Publisher Deep Silver has announced the formation of a new studio that will bring the much-loved TimeSplitters brand back to life. Key original members of the original Free Radical Design team, including founders Steve Ellis and David Doak, have re-united to reform Free Radical Design.
The highly-regarded Free Radical Design team has a 22-year heritage under various guises and is responsible for some of the best-loved, most iconic videogames of the early 2000s, including TimeSplitters – the first title it released in 2000. The critically acclaimed TimeSplitters series went on to include two further iterations, all of which were loaded with humorous pop-culture references as players battle across various locations and historical periods.
Deep Silver Global Brand and Marketing Director Paul Nicholls said:
“It’s this unique style that earned the TimeSplitters series a large and passionate following who will, without doubt, be excited by the formation of Deep Silver’s latest studio and will look forward to learning more as the franchise moves forward.”
Free Radical Design Studio Development Director Steve Ellis said:
“To finally be able to confirm that the studio has been formed and that we have a plan for the next TimeSplitters game is incredible. While we cannot tell you anything more at the moment, we look forward to sharing information in the future.”
The Free Radical Design team will commence development on the next TimeSplitters game in the coming months. For now, they are concentrating on building the studio, which will be situated in the Nottingham area. Open positions within the studio will be advertised in due course.

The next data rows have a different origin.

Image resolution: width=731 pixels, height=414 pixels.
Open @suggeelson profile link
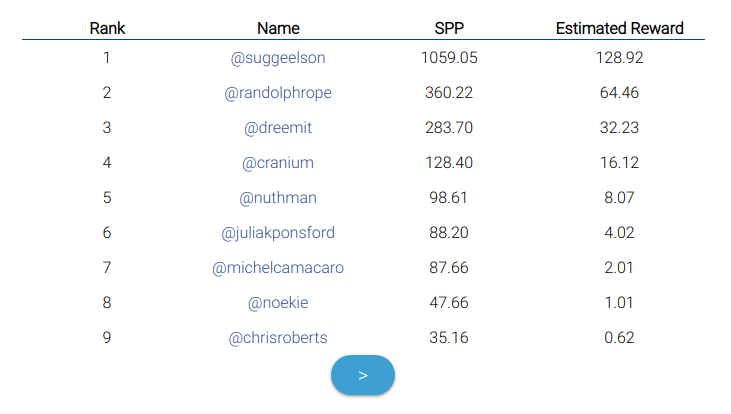tap(278, 58)
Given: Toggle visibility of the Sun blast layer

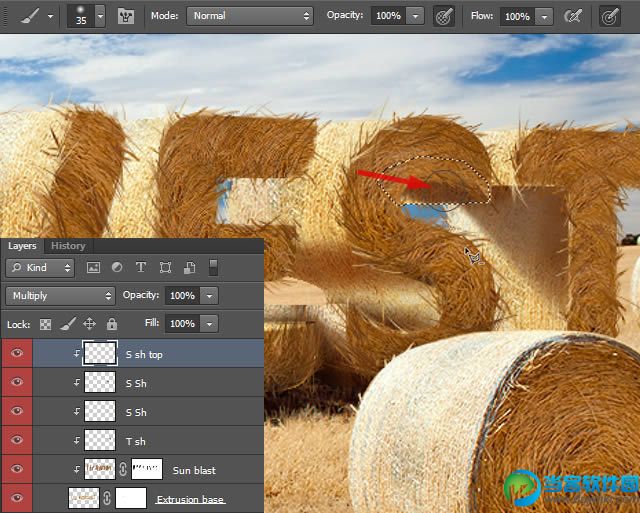Looking at the screenshot, I should click(16, 469).
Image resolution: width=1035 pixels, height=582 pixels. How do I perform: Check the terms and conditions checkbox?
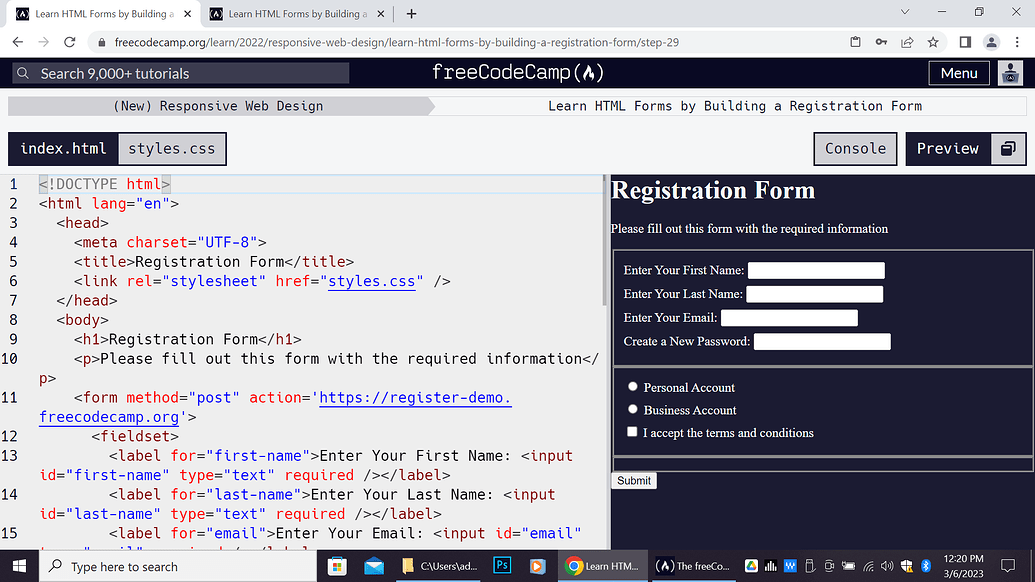[632, 431]
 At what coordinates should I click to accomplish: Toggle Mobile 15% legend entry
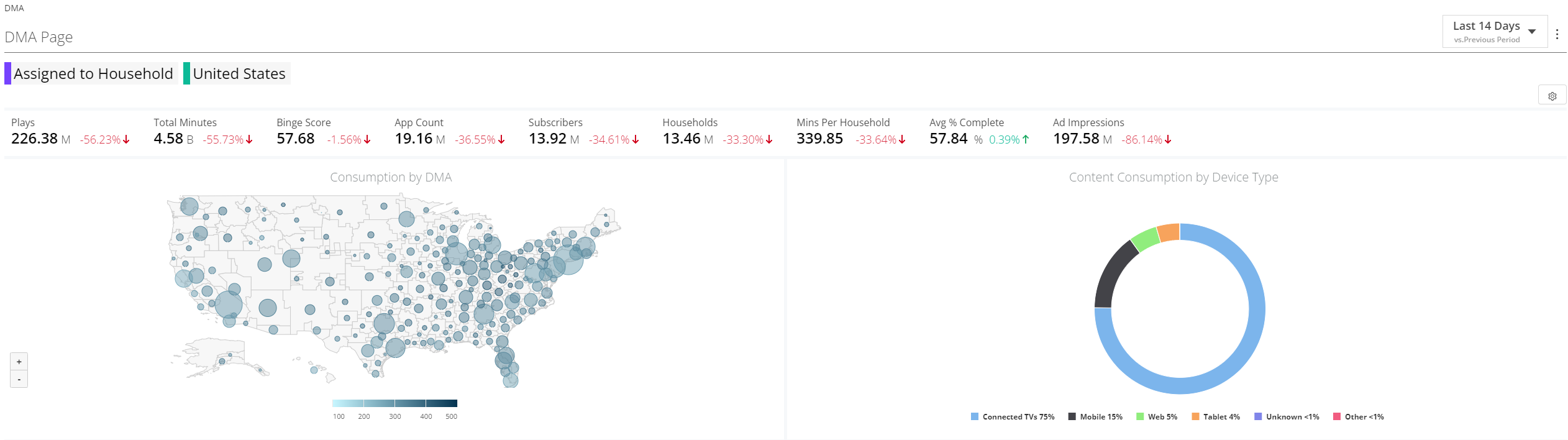pos(1095,417)
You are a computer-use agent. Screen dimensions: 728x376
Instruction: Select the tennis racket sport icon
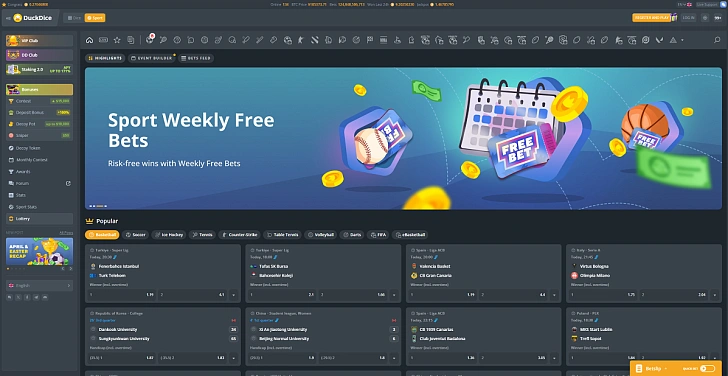pyautogui.click(x=163, y=40)
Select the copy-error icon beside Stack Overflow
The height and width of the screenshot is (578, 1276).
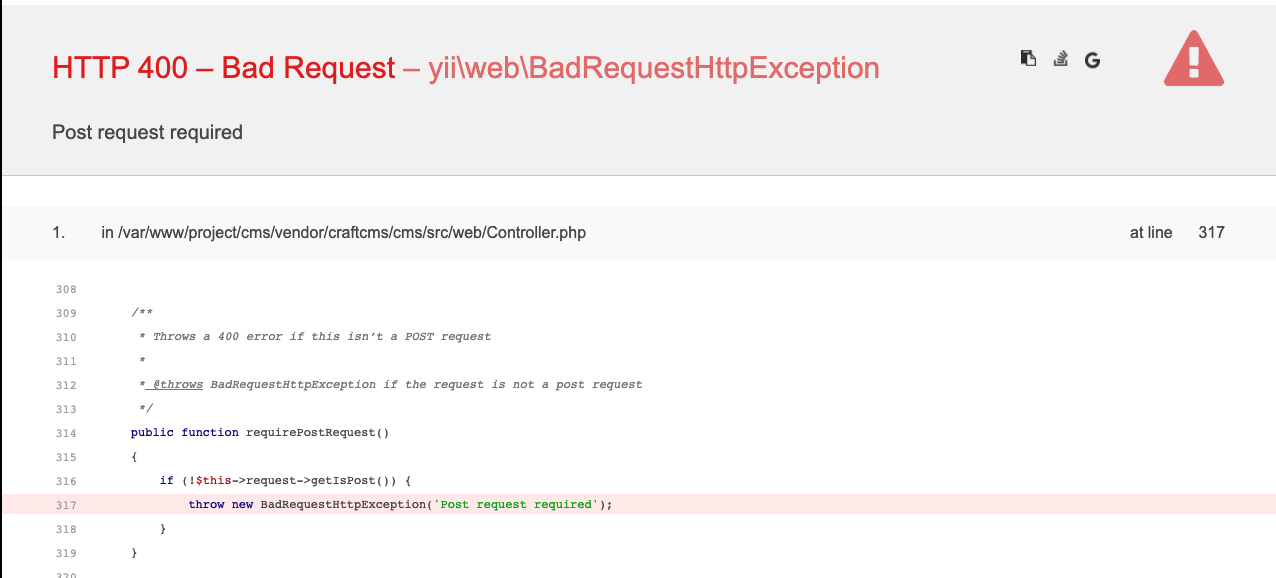[x=1028, y=58]
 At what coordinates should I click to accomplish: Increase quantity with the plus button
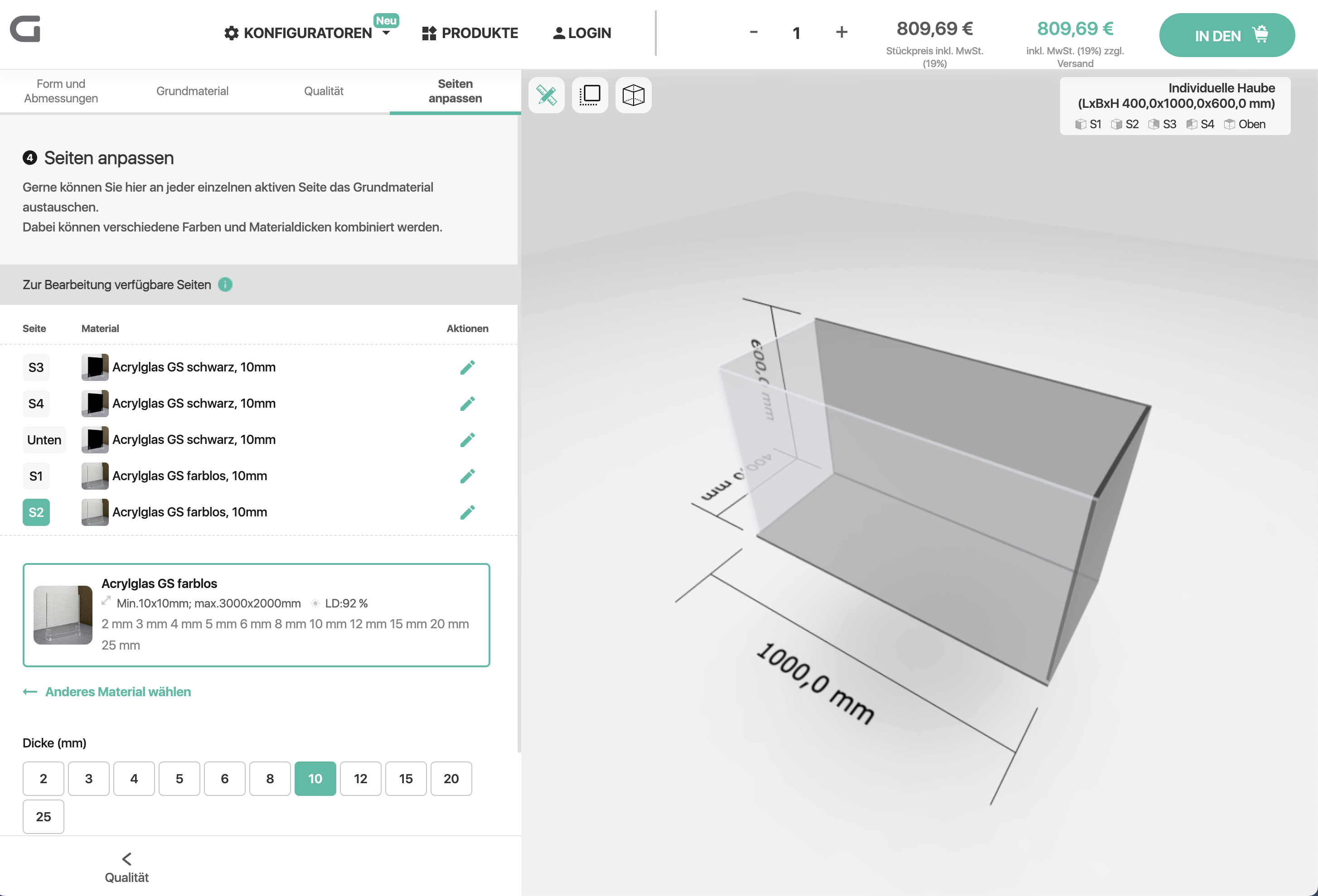tap(842, 32)
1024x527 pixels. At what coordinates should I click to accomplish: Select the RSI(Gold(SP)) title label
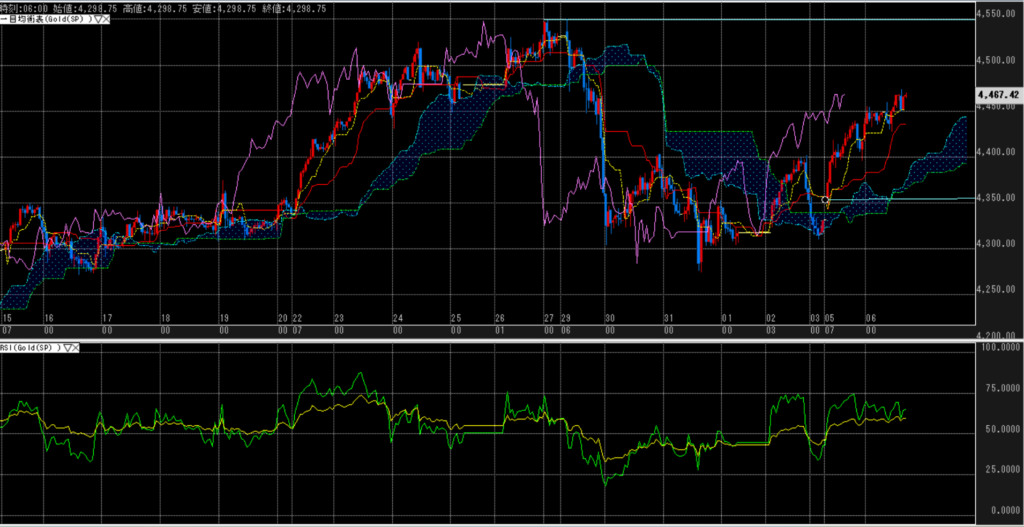click(30, 347)
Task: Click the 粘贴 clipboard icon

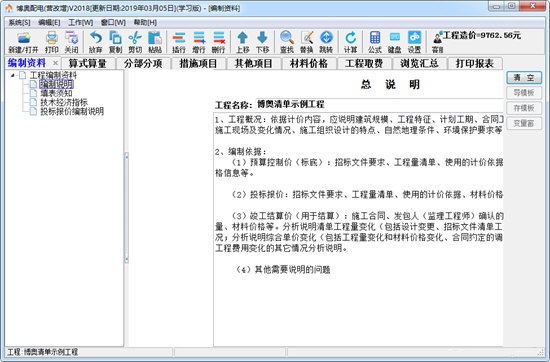Action: (155, 38)
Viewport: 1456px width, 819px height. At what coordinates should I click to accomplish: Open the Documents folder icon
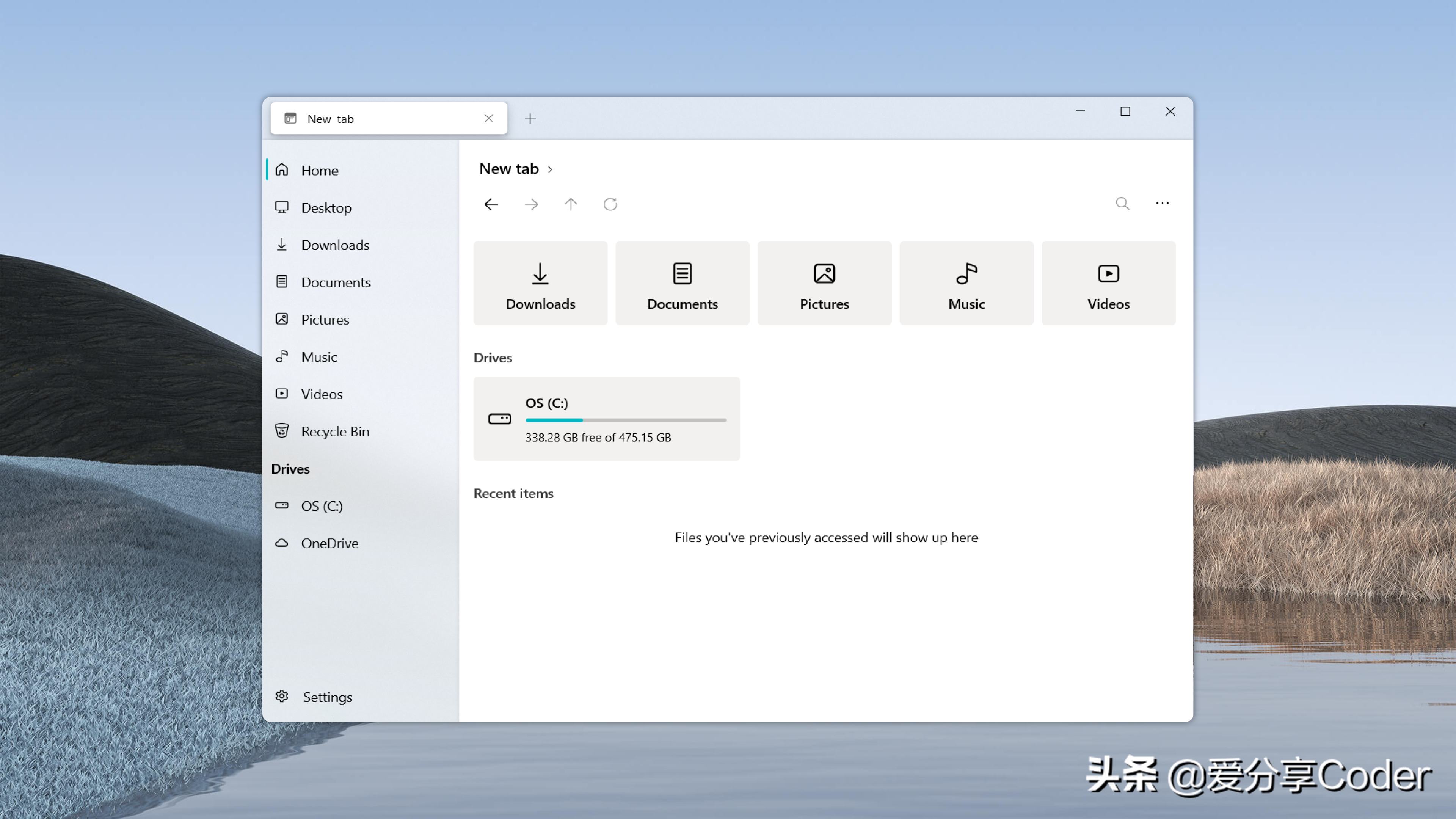click(x=682, y=283)
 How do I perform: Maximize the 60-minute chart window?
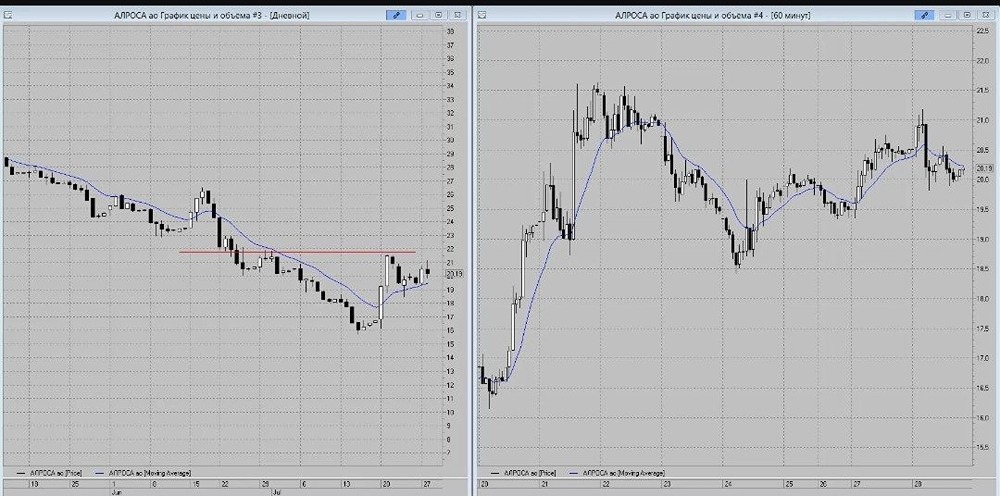[967, 15]
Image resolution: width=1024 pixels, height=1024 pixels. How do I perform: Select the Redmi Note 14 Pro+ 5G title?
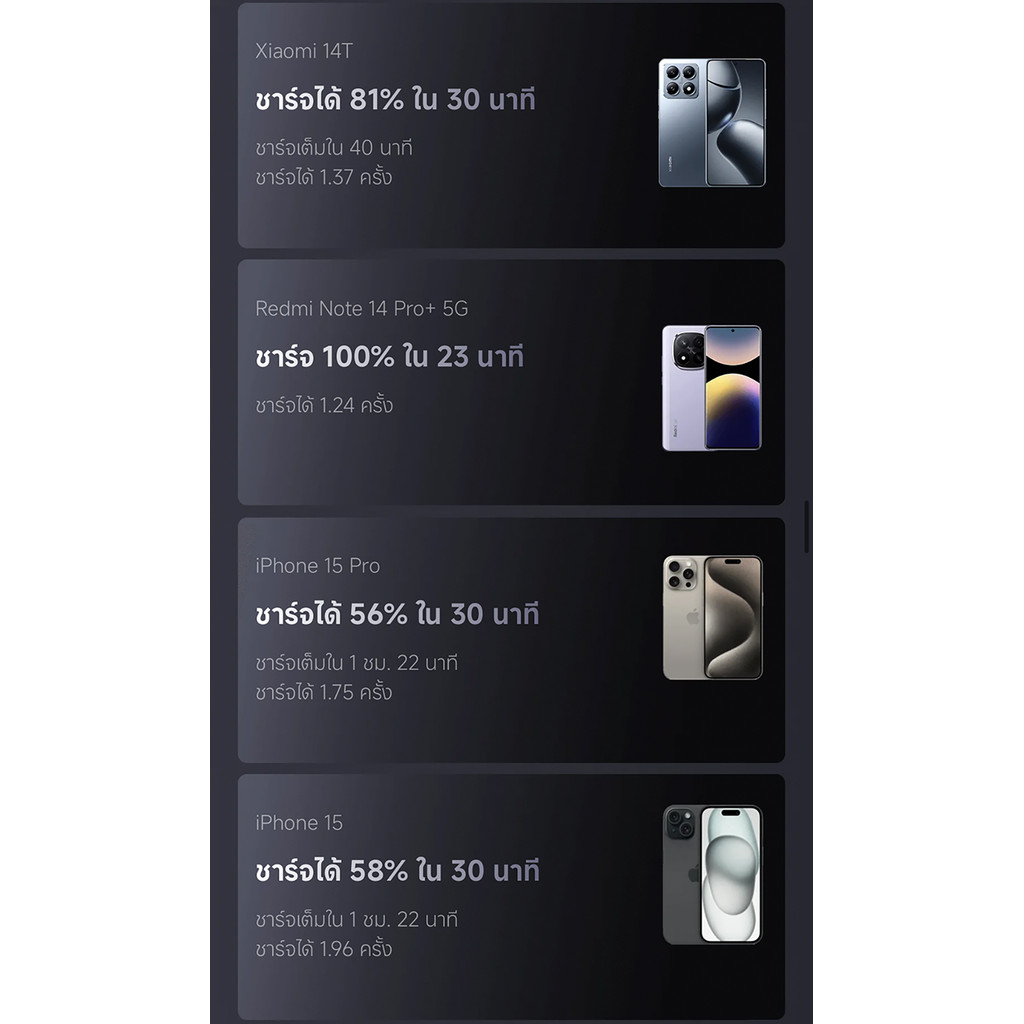(x=361, y=308)
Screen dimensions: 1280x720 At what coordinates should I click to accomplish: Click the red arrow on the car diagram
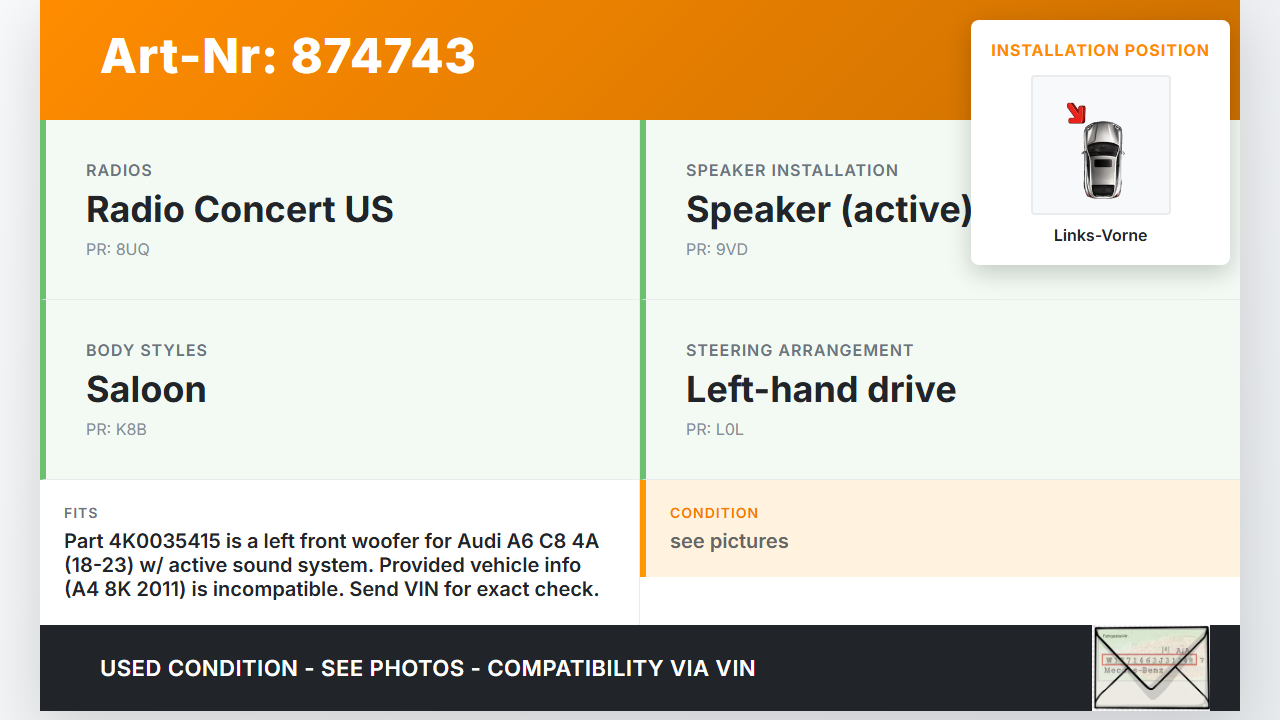click(1076, 113)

Free Radical Design is a Deep Silver studio following the purchase of the TimeSplitters IP by Deep Silver owners Koch Media in 2018. The first TimeSplitters launched exclusively for the PS2 in 2000, while its sequel, TimeSplitters 2, released for the PS2, Xbox and Nintendo GameCube in 2002. The last game in the franchise was TimeSplitters Future Imperfect, which launched for the PS2, Xbox and Nintendo GameCube in 2005.